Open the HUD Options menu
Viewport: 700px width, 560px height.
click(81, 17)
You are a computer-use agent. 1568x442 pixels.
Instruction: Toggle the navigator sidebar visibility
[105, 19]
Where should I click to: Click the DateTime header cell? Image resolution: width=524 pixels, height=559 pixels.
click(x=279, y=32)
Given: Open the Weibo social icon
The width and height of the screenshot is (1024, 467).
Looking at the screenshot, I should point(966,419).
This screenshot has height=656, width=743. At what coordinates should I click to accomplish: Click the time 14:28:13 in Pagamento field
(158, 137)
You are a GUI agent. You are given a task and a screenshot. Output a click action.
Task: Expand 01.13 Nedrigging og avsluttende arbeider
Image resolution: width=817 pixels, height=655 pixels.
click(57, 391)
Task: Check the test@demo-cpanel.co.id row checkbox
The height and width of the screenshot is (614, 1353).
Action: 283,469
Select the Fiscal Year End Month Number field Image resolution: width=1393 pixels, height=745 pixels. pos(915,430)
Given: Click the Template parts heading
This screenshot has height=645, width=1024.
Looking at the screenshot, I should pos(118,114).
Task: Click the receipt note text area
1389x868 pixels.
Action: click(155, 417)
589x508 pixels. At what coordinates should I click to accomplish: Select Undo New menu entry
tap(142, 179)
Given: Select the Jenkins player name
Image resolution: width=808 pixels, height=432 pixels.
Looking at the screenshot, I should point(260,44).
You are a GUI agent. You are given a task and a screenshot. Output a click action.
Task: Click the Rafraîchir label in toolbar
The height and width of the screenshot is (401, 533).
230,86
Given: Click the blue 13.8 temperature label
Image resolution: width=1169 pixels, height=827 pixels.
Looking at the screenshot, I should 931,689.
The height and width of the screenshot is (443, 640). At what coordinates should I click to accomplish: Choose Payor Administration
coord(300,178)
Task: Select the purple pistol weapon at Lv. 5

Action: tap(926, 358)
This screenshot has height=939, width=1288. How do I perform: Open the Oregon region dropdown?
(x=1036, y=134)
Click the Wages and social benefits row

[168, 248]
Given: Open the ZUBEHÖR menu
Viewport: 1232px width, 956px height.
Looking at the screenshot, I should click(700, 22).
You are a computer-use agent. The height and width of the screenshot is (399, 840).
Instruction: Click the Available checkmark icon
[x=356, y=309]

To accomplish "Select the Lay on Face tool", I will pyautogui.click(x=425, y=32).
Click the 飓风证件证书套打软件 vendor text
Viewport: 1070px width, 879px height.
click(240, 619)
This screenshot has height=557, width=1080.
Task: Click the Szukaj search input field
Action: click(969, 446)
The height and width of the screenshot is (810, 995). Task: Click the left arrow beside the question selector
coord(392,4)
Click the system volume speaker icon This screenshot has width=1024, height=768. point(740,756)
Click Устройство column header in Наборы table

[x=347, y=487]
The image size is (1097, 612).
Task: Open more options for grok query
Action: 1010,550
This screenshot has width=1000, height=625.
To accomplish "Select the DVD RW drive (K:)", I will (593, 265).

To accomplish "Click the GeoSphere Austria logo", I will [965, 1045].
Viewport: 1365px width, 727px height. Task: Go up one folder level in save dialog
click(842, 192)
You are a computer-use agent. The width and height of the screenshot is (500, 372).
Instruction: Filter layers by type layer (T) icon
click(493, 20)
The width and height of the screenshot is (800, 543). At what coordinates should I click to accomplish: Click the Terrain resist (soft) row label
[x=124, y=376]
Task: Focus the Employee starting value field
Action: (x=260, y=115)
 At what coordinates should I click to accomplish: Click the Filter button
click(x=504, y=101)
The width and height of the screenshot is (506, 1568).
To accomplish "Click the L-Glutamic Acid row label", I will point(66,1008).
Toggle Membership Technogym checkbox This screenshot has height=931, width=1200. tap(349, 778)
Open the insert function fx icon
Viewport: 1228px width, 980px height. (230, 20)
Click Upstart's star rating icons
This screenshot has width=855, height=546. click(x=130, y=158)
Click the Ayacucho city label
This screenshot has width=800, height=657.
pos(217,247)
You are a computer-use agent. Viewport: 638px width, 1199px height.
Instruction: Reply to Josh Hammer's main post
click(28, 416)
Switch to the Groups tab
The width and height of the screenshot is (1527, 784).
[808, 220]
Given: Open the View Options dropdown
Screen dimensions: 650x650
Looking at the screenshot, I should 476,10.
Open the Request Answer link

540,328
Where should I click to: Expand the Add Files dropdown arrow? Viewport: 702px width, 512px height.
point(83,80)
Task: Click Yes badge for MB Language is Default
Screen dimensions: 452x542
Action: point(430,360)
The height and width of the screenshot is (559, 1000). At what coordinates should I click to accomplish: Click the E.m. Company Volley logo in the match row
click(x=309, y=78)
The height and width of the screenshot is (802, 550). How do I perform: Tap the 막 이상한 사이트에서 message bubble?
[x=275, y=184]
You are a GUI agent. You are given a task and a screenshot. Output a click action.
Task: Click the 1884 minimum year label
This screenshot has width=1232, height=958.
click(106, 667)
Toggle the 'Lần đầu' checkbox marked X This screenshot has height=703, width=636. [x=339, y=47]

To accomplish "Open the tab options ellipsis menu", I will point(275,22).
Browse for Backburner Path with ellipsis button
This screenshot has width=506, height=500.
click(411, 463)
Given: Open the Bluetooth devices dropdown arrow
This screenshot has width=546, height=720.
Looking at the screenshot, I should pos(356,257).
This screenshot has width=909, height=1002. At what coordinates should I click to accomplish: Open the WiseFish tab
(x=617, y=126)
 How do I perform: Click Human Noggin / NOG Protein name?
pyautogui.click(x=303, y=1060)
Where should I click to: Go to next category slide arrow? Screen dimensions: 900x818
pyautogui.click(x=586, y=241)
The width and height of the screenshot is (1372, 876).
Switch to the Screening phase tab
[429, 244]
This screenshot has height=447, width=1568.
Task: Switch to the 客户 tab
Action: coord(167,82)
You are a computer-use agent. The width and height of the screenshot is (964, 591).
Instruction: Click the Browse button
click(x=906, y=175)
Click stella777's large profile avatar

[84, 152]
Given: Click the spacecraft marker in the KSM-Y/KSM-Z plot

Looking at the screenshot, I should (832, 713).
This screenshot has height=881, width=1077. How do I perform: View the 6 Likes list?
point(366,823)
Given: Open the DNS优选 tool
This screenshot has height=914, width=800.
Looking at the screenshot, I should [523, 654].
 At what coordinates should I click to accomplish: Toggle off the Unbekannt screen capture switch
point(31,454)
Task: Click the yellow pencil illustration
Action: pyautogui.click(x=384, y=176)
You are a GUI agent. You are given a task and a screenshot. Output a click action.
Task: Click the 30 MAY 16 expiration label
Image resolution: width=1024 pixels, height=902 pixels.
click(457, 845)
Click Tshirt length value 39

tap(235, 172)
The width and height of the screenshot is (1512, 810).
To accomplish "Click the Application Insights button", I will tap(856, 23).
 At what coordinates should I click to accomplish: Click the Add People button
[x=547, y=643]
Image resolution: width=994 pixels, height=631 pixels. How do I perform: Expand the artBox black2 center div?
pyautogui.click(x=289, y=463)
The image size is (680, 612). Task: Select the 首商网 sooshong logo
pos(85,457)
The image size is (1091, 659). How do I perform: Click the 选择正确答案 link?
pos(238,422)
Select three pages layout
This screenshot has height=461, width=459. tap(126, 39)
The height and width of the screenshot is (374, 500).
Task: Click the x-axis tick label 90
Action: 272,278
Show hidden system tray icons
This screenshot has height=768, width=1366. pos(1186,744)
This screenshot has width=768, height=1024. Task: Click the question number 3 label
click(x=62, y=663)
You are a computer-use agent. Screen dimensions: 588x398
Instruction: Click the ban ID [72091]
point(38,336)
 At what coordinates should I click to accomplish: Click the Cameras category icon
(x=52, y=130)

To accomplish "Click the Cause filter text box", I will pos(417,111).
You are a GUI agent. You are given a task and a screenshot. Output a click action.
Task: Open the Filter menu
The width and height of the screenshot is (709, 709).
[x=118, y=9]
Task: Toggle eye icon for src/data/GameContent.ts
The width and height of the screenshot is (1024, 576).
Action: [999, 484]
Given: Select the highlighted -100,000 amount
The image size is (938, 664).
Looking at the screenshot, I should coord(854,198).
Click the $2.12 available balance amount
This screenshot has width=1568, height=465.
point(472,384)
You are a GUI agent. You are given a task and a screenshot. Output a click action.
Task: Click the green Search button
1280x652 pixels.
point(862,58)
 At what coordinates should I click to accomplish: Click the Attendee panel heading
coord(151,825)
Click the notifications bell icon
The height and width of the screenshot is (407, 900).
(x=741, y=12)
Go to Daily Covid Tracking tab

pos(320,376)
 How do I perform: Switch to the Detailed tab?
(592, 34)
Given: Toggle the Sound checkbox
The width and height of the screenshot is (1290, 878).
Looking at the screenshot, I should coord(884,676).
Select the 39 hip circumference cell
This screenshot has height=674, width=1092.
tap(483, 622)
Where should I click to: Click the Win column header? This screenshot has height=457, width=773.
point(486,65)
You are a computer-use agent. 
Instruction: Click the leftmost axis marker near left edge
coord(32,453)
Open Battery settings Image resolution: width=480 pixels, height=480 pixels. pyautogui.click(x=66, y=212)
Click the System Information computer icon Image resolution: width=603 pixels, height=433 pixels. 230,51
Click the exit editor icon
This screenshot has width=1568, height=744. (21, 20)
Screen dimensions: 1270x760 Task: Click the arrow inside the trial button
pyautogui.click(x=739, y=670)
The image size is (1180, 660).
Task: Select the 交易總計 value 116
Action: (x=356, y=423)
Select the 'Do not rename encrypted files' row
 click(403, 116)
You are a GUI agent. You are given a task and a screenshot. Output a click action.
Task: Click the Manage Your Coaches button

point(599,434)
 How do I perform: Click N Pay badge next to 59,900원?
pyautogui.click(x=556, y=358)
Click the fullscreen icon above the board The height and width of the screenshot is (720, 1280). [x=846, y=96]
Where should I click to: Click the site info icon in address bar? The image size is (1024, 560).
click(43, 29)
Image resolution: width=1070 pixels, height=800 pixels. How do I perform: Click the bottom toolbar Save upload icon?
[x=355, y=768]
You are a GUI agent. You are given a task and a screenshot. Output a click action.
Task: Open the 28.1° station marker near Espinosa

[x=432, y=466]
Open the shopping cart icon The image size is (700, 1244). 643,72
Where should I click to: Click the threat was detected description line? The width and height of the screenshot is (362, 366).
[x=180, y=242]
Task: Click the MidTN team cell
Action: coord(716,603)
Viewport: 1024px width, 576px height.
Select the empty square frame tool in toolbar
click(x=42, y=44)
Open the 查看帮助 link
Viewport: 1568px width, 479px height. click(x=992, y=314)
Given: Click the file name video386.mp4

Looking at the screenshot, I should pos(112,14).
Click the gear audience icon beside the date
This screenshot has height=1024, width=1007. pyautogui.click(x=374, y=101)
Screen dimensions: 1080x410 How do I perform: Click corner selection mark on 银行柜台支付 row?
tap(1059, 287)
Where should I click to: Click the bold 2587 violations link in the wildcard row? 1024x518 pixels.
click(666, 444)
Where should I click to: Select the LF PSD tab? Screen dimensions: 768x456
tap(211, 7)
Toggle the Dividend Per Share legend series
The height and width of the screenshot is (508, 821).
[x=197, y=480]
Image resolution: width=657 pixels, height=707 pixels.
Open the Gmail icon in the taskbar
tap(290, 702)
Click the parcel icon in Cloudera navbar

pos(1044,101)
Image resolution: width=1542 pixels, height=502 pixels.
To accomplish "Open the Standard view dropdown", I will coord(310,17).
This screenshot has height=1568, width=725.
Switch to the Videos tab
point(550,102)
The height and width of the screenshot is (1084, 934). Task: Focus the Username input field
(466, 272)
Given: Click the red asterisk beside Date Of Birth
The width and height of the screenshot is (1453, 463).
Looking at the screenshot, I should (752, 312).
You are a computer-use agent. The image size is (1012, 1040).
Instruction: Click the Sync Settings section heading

________________________

Your assignment:
Would you copy each line of the records that contains "checkbox"?

Answer:
Task: Check the test@demo-cpanel.co.id row checkbox
Toggle Membership Technogym checkbox This screenshot has height=931, width=1200. tap(349, 778)
Toggle the 'Lần đầu' checkbox marked X This screenshot has height=703, width=636. [x=339, y=47]
Given: Toggle the Sound checkbox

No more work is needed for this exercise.